A government's expenditures primarily go towards entitlements, defense, and interest on existing debt.

In 2023, the US government had $6.16T in total spending. Here's how it was broken out:

  • Social Security: 22%

  • National Defense & Veterans: 18%

  • Medicare: 14%

  • Assistance to Individuals: 8%

  • Interest on Debt: 11%

  • Transfers to States: 18%

  • Other Spending: ~10%

The difference between revenues and expenditures created a net deficit of roughly 1.7T in 2023. In fact, the last time the US had a budget SURPLUS was in 2001. The total of all budget deficits minus any surpluses is why we have our national debt of $36 trillion at the time of this writing.

How Do We Finance It?

What do you when you need money but don’t have enough in your account? You borrow. The government works the same way.

To pay for its deficit, the Federal Government borrows money by selling securities with different end dates called Treasury Bonds, Bills, or Notes. There’s others, but we won’t go into detail here.

These “securities” can be thought of as pieces of paper that the government gives lenders promising to repay the borrowed amount at a future time with interest. In return for these securities, the borrower gives the government the money it needs to fund its operations.

The national debt is the accumulation of this borrowing along with associated interest owed to the investors who purchased these securities.

Who Owns the National Debt?

Who actually owns the US national debt? There’s a few moving parts to address here.

First, there’s two parts to the national debt: Intragovernmental Debt and Debt Held by the Public.

Intragovernmental debt is between governmental agencies. As of December 2023, it made up roughly 21% of the national debt. Why would the government owe money to itself? Because some agencies, like the Social Security Trust Fund, take in more revenue from taxes than they need. These agencies then invest in U.S. Treasuries rather than hold onto all of that cash.

Debt Held by the Public (DHBP) makes up the remaining 79% of the national debt. This is debt that’s held by both domestic and foreign investors.

Domestic Holders held $19.4 trillion of national debt as of December 2023. The largest domestic holders of DHBP were: The Federal Reserve System, Mutual Funds, Depository Institutions, State and Local Governments, Pension Funds, and Insurance Companies.

Foreign Investors held the rest of the national debt, totaling to roughly $7.9 trillion as of December 2023.

The Top 3 Foreign Holders of US National Debt are:

  1. Japan - $1.137 trillion

  2. China - $816 billion

  3. United Kingdom - $679 billion

Is there a concern that these countries will dump US treasuries if tensions rise?

It’s a possibility, but these countries also have an incentive to hold onto their US Treasuries so that the value of the dollar remains high relative to their own currencies.

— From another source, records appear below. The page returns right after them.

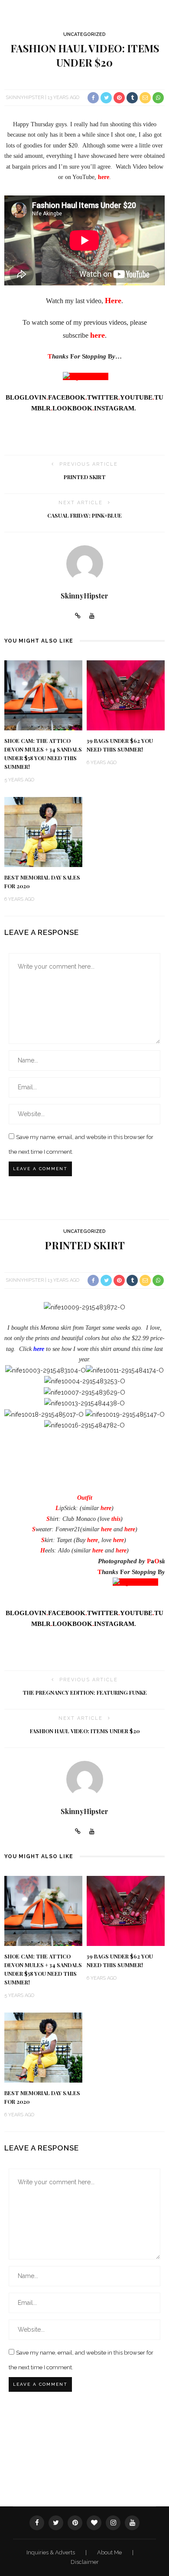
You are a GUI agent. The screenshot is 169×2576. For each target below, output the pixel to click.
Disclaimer (85, 2562)
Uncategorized (84, 34)
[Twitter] (56, 2522)
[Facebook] (36, 2522)
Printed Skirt (85, 477)
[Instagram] (113, 2522)
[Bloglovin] (94, 2522)
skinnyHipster (25, 97)
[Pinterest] (75, 2522)
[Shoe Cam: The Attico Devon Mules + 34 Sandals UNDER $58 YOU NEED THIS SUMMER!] (43, 695)
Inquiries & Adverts (51, 2552)
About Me (110, 2552)
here (129, 1529)
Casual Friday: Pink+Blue (84, 515)
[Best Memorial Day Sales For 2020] (43, 831)
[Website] (78, 616)
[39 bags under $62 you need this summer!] (126, 695)
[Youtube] (92, 616)
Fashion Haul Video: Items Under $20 (85, 1731)
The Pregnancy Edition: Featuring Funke (85, 1692)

This helps to keep their exports to the U.S. affordable, which helps their own economies grow.

What Impact Does the National Debt Have on Me?

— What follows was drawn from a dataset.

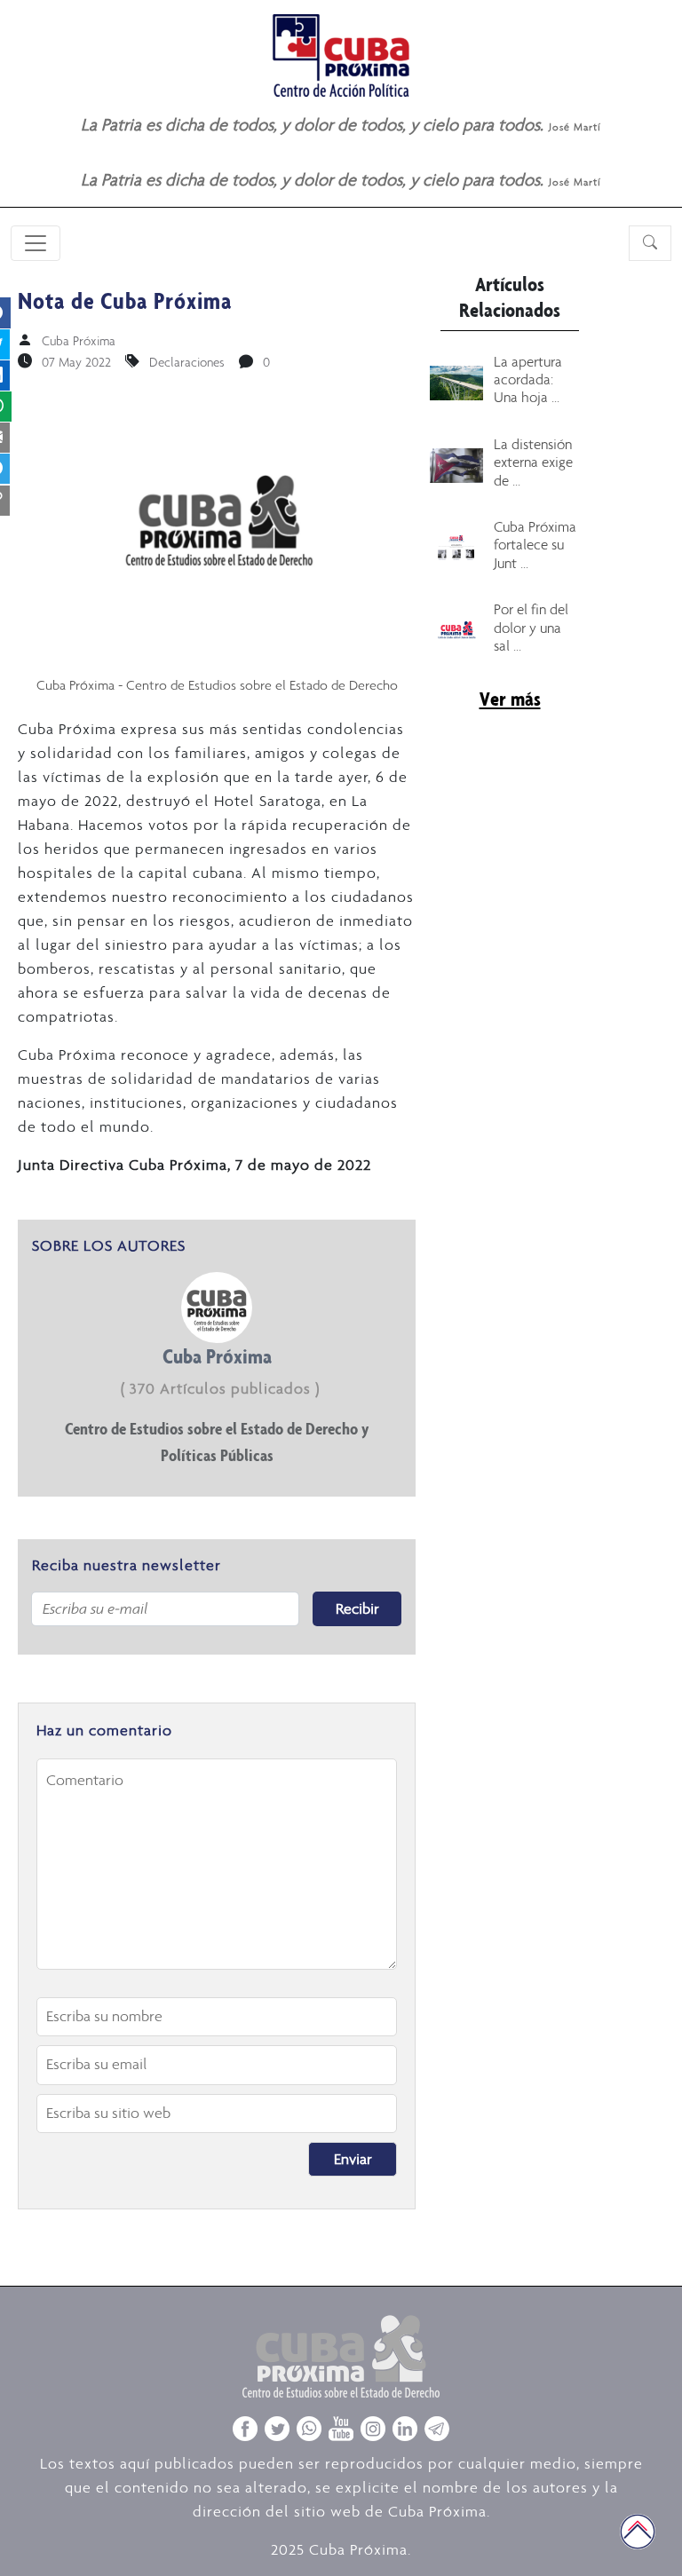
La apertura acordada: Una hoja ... (528, 379)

Here’s a few things we can expect to see if the national debt continues to rise unchecked.

  1. Higher Interest Rates: Lenders become less willing to provide additional loans, and if they do, they charge higher interest rates to compensate for the increased risk. As a result borrowing will become more expensive because the majority of interest rates (housing, auto loans, etc.) are tied to the rates that the government pays on its debt.

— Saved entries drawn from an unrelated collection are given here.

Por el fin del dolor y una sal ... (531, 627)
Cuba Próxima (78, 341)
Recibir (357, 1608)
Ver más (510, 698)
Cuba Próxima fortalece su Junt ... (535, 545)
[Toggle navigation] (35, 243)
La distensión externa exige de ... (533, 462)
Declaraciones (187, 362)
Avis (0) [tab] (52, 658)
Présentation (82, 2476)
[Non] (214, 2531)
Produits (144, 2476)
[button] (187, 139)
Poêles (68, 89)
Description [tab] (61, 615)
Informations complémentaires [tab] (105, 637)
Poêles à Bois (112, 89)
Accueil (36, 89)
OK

  2. Higher Taxes: The government will need to raise taxes to cover the higher interest payments that it owes on its debt.

  3. Higher Inflation: If the government chooses to print more money to cover its debt burden, inflation and the cost of living will both rise.

What Can We Do About It?

There’s two simple - though not easy - answers to the problem.

Option 1 is to raise taxes so that the government is pulling in enough revenues to cover its expenditures.

Option 2 is lowering expenditures so that they are within budget.

As you can imagine, neither option is popular with the public, which is why politicians are constantly kicking this can down the road.

A third option is to monitor the rate at which debt is growing so that it’s slower than GDP growth. Economist Paul Krugman compares it to snow —> If GDP growth is higher than the interest rate, the debt “melts away” but if it is lower, it “snowballs”.